El rostro de Carabanchel
La piqueta convertirá dentro de unos meses en escombros una de las caras más sombrías del franquismo en Madrid: la cárcel de Carabanchel. El otro vestigio de la dictadura, la temida DGS, se transmutó hace tiempo en Real Casa de Correos, para acoger el poder de una autonomía que acaba de cumplir un cuarto de siglo siendo crisol cultural y desastre urbanístico, al que el Gobierno se apresta ahora a poner su particular granito de arena especulativo con la construcción de viviendas en tan emblemático recinto carcelario (el otro epicentro fue Burgos).
La desaparición del centro penitenciario que albergó durante décadas a ilustres representantes de la resistencia franquista, historia viva algunos de ellos como Marcelino Camacho o Nicolás Sartorius, enterrará entre sus cascotes una forma de entender la vida y la política que dista mucho, demasiado, de la actual.
La utopía encerrada en Carabanchel tiene contados ya los días, para dar paso a lo que en los últimos años ha sido el becerro de oro, mejor dicho el rojizo del ladrillo, que los ciudadanos han idolatrado, e idolatran, aunque ello haya supuesto firmar una cadena perpetua para sus vidas.

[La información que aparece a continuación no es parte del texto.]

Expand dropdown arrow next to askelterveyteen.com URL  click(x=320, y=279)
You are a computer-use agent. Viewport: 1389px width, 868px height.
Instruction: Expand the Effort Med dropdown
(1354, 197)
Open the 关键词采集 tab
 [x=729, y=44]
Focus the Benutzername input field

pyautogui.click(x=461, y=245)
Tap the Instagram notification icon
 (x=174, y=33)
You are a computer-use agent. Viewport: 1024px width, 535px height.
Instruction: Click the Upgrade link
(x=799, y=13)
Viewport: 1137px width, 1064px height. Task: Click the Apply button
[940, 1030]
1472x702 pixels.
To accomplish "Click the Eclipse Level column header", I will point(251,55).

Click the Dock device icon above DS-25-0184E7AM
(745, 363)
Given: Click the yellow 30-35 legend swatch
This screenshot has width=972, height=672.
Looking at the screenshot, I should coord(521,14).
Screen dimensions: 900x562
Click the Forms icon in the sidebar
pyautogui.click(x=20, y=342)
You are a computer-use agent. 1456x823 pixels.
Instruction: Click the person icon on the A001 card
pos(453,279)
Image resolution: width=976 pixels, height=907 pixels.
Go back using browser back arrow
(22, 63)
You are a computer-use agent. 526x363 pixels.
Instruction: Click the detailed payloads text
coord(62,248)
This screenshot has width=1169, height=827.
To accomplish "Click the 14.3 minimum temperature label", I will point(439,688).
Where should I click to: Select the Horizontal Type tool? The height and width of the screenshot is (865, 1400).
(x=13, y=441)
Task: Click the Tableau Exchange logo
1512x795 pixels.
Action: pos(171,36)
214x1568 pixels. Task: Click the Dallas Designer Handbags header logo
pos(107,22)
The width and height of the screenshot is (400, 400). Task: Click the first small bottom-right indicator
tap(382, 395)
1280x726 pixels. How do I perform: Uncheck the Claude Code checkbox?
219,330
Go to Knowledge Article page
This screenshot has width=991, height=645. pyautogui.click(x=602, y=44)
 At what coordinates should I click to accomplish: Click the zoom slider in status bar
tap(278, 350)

La caja registradora de la construcción, que no sólo ha alumbrado multimillonarios, sino que ha movido también la economía de todo el país, y como no de la Comunidad de Madrid, sonará según se horaden los cimientos de celdas y calabozos, en una nueva demostración de que nada es viable, ni hospital ni equipamientos para este barrio carabanchelero, si no se levantan nuevas torres de hormigón y ladrillo. Cosas de la nueva y depredadora sociedad que nos acoge, sostenida en discursos políticos como los de la ministra de Vivienda, Beatriz Corredor, que alienta a la compra de una vivienda para frenar la caída del sector, pero demostrando un espantoso desconocimiento de una realidad que imposibilita, cada día más, al sufrido mileurista acceder a un crédito bancario que, por otra parte, certificaría la defunción de su frágil economía.
Son, sin duda, otros tiempos, en los que las canas y una historia no tan lejana están “demodé” y los otrora disidentes de la dictadura se convierten por arte del presidente de la Mesa del Congreso, José Bono, en peligrosos desestabilizadores del sistema democrático con tan sólo enarbolar una bandera republicana en una acto que intentaba reconocer su aportación, trabajada con años de cárcel, ostracismo y vejaciones, al alumbramiento de la actual democracia. Manda bemoles.
Sólo el líder de Izquierda Unida, Gaspar Llamazares, ha protestado ante tan penoso asunto, que convirtió a respetables octogenarios en subversivos radicales (adjetivo que tanto gusta aplicar a todos aquellos disconformes con lo que acontece). Y es que lo que se lleva ahora, trabajado magistralmente por la clase política en los últimos treinta años, es seguir la senda marcada por el poder desde la más absoluta sumisión. Como píldoras de la felicidad debemos digerir que la crisis económica no es más que una “recesión puntual” (Solbes, sic), que cuanto más se hunda el poder adquisitivo de los ciudadanos, antes se recuperarán, según la sabiduría académica de Miguel Sebastián. Que todo lo que no sea decir “si bwana” a las ideas de Bibiana Aido es machismo recalcitrante y que dudar que el PP tenga remedios para los actuales males es poco menos que suscribir el reclamo del señor de la ceja.
Lo dicho, caen los muros de Carabanchel (por cierto que los mismos ladrillos habrían servido para hospital, centro de estudios o instalaciones municipales. Ahí está si no el ejemplo de los cuarteles de artillería de Getafe convertidos en recinto universitario, claro que aquello eran otros tiempos) y en el horizonte sólo hay orfandad de compromisos y de ideas. Los últimos mohicanos de ese otro tiempo, achacosos pero con el orgullo intacto, pudieron el pasado fin de semana saborear, quizá por última vez, todo aquello que pudo ser y no fue.